Set down exactly the lines of the listing below, please, beginning with the first and ending with the line that holds "Toggle italic formatting".

(MATERIAL FOR THIS EXERCISE)

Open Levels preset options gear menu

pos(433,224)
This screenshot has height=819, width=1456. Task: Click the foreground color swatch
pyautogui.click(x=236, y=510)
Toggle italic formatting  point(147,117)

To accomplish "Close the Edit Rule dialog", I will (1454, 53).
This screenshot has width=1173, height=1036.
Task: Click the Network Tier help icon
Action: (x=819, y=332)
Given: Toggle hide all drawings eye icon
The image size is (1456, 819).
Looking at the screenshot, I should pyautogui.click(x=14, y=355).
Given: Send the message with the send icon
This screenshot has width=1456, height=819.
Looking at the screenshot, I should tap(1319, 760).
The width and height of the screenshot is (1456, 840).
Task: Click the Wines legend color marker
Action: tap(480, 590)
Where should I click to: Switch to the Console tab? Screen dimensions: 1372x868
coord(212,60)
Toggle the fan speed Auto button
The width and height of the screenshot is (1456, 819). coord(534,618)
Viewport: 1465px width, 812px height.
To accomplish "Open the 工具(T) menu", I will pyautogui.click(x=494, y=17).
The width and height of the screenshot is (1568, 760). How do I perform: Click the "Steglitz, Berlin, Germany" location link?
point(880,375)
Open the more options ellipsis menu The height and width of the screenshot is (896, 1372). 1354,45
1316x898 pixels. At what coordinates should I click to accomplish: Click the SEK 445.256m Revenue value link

(End MATERIAL FOR THIS EXERCISE)

▶ ANSWER BELOW:
Open Levels preset options gear menu

pos(433,224)
This screenshot has height=819, width=1456. Task: Click the foreground color swatch
pyautogui.click(x=236, y=510)
Toggle italic formatting  point(147,117)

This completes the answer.